The offering will be made only by means of a prospectus supplement and related prospectus, copies of which may be obtained, when available, from sales representatives of: J.P. Morgan Securities Inc., National Statement Processing, Prospectus Library, 4 Chase Metrotech Center, CS Level, Brooklyn, New York 11245, (718) 242-8002; Morgan Stanley & Co. Incorporated, 180 Varick Street, 2nd Floor, New York, New York 10014, Attention: Prospectus Department (email: prospectus@morganstanley.com); and Goldman, Sachs & Co., 85 Broad Street, SC Level, New York, New York 10004, Attention: Prospectus Department, Toll-Free 1-866-471-2526, (e-mail: prospectus-ny@ny.email.gs.com). The Company’s registration statement, prospectus supplement and prospectus are also available on the SEC website at http://www.sec.gov.
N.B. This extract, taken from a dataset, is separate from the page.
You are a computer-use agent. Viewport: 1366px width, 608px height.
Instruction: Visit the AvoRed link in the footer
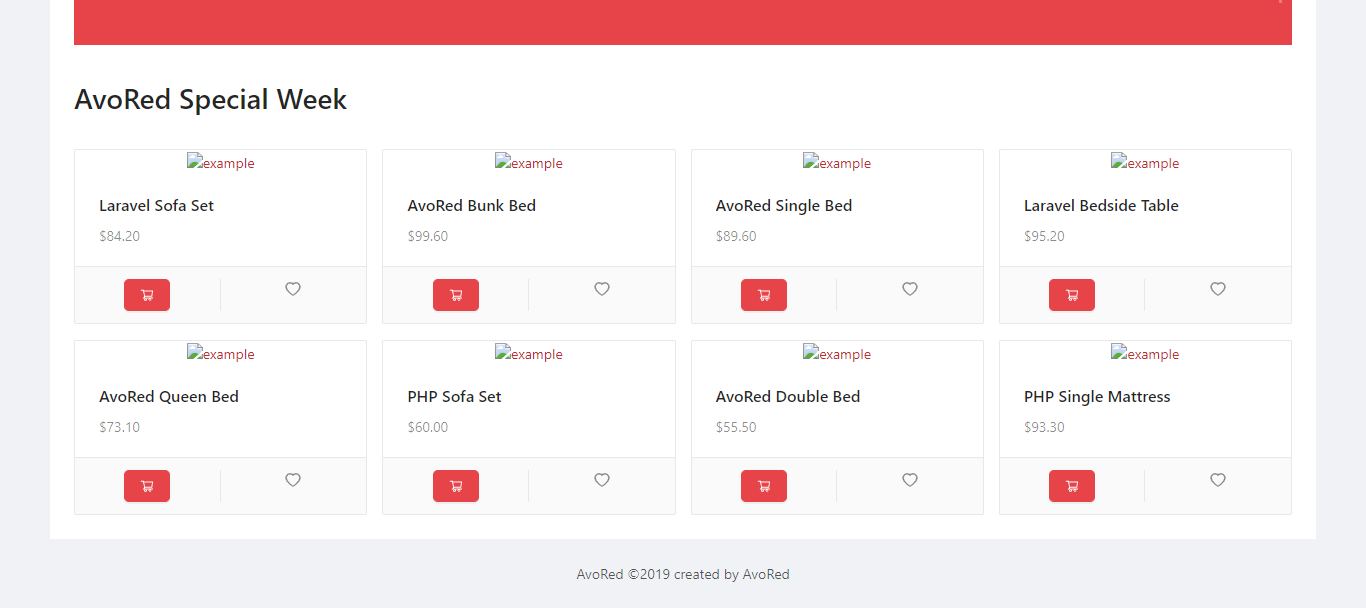764,573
This press release does not constitute notice of United’s intention to redeem the equipment notes related to its 2000-2 EETC. Such a notice will be provided only by United to the trustee with respect to such equipment notes. Any redemption of the equipment notes related to the 2000-2 EETC is subject to the successful completion of the offering described herein and market and other conditions.


News Release

LOGO

 

About United

United, a wholly-owned subsidiary of UAL Corporation (Nasdaq: UAUA), operates approximately 3,300* flights a day on United and United Express to more than 200 U.S. domestic and international destinations from its hubs in Los Angeles, San Francisco, Denver, Chicago and Washington, D.C. With key global air rights in the Asia-Pacific region, Europe and Latin America, United is one of the largest international carriers based in the United States. United also is a founding member of Star Alliance, which provides connections for our customers to 1071 destinations in 171 countries worldwide. United’s 47,000 employees reside in every U.S. state and in many countries around the world. News releases and other information about United can be found at the company’s website at united.com

 

* Based on United’s forward-looking flight schedule for October 2009 to October 2010.